## Goal of the exercise:
The answer must consist only of the lines from the line with "Viewport: 908px width, 923px height." to the line with "Browse for the conda executable path", both included, exactly as they stand below.

╔══

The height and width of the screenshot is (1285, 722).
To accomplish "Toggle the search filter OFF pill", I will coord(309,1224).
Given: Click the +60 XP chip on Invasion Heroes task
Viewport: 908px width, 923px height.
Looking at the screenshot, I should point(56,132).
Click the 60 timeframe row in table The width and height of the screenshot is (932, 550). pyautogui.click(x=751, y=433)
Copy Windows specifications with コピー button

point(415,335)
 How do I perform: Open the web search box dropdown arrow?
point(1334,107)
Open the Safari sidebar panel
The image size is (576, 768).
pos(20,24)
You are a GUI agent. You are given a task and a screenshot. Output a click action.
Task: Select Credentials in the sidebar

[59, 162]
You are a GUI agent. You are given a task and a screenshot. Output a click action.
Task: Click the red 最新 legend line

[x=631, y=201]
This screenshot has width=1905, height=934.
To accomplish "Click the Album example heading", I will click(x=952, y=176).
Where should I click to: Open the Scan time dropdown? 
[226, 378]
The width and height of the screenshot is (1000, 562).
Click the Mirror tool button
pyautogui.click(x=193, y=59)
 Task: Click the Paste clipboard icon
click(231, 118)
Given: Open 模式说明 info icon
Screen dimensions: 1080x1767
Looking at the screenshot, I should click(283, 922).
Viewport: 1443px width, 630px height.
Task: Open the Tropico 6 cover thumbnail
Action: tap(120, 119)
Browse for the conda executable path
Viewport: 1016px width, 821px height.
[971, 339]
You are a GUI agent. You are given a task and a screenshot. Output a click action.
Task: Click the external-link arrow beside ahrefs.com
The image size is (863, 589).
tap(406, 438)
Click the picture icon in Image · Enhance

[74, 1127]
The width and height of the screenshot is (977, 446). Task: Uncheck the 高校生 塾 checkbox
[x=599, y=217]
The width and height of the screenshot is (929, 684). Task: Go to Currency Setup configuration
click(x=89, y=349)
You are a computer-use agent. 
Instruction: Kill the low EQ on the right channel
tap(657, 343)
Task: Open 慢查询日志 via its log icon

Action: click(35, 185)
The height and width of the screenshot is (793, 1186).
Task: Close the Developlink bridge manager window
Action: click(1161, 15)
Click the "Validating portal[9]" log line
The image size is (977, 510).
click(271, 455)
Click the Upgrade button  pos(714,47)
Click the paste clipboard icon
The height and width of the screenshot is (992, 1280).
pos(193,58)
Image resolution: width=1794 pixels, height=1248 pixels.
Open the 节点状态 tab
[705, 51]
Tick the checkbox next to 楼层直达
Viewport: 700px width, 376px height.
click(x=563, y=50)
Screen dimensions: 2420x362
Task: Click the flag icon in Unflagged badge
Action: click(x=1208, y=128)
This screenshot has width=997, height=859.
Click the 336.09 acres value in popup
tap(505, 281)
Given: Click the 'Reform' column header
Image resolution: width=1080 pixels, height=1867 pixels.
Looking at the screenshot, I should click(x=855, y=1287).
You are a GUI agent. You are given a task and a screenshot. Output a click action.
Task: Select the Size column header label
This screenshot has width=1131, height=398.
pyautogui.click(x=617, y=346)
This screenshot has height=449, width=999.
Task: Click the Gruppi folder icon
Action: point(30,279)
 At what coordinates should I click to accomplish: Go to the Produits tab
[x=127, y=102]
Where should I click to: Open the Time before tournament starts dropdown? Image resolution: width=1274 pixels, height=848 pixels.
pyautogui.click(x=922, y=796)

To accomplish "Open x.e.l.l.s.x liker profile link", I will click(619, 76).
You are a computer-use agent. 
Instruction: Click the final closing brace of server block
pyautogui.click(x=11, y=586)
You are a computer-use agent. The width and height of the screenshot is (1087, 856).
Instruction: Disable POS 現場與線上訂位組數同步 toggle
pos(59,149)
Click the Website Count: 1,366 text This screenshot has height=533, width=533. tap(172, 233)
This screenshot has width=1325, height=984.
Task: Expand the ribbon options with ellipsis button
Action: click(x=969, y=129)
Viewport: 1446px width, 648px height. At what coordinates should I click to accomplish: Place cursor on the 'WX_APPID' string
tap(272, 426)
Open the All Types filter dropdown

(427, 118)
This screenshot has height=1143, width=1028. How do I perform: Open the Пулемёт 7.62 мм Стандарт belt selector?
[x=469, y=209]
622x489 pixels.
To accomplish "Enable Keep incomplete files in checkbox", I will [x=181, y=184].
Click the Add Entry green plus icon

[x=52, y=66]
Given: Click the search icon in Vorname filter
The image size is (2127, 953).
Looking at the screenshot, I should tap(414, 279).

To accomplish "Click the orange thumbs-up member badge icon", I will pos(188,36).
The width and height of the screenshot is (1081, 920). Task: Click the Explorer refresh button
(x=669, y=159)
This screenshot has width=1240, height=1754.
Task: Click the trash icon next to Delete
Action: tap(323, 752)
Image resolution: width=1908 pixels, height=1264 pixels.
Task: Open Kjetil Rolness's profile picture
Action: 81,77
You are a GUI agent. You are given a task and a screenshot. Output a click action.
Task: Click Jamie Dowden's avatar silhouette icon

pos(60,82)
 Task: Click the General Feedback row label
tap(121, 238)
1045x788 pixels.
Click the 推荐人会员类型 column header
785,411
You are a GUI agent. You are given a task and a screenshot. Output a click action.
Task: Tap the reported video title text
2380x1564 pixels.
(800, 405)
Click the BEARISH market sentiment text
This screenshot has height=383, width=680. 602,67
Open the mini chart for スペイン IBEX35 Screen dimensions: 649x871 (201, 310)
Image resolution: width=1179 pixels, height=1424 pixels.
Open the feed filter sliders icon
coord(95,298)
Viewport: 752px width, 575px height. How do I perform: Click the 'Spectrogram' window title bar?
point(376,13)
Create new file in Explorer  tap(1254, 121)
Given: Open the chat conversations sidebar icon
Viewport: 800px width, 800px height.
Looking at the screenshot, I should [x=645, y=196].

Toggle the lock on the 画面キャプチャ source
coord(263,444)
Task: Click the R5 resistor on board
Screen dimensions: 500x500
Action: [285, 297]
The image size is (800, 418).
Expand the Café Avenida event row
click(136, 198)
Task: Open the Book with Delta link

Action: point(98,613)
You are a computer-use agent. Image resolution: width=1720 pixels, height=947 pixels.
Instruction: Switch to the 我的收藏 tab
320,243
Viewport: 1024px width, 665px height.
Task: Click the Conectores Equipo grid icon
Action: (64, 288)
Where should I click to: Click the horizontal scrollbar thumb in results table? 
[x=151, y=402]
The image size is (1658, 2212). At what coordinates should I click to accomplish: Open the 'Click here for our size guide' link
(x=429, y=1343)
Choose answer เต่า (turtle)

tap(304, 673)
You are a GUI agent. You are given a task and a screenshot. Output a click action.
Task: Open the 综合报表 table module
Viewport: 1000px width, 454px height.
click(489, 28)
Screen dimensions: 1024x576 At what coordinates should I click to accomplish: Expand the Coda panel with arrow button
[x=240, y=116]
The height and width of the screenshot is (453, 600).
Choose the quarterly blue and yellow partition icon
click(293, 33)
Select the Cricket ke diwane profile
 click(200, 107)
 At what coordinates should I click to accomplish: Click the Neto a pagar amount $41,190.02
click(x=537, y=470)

╚══

## Result below:
Viewport: 908px width, 923px height.
Looking at the screenshot, I should point(56,132).
Click the 60 timeframe row in table The width and height of the screenshot is (932, 550). pyautogui.click(x=751, y=433)
Copy Windows specifications with コピー button

point(415,335)
 How do I perform: Open the web search box dropdown arrow?
point(1334,107)
Open the Safari sidebar panel
The image size is (576, 768).
pos(20,24)
You are a GUI agent. You are given a task and a screenshot. Output a click action.
Task: Select Credentials in the sidebar

[59, 162]
You are a GUI agent. You are given a task and a screenshot. Output a click action.
Task: Click the red 最新 legend line

[x=631, y=201]
This screenshot has width=1905, height=934.
To accomplish "Click the Album example heading", I will click(x=952, y=176).
Where should I click to: Open the Scan time dropdown? 
[226, 378]
The width and height of the screenshot is (1000, 562).
Click the Mirror tool button
pyautogui.click(x=193, y=59)
 Task: Click the Paste clipboard icon
click(231, 118)
Given: Open 模式说明 info icon
Screen dimensions: 1080x1767
Looking at the screenshot, I should click(283, 922).
Viewport: 1443px width, 630px height.
Task: Open the Tropico 6 cover thumbnail
Action: tap(120, 119)
Browse for the conda executable path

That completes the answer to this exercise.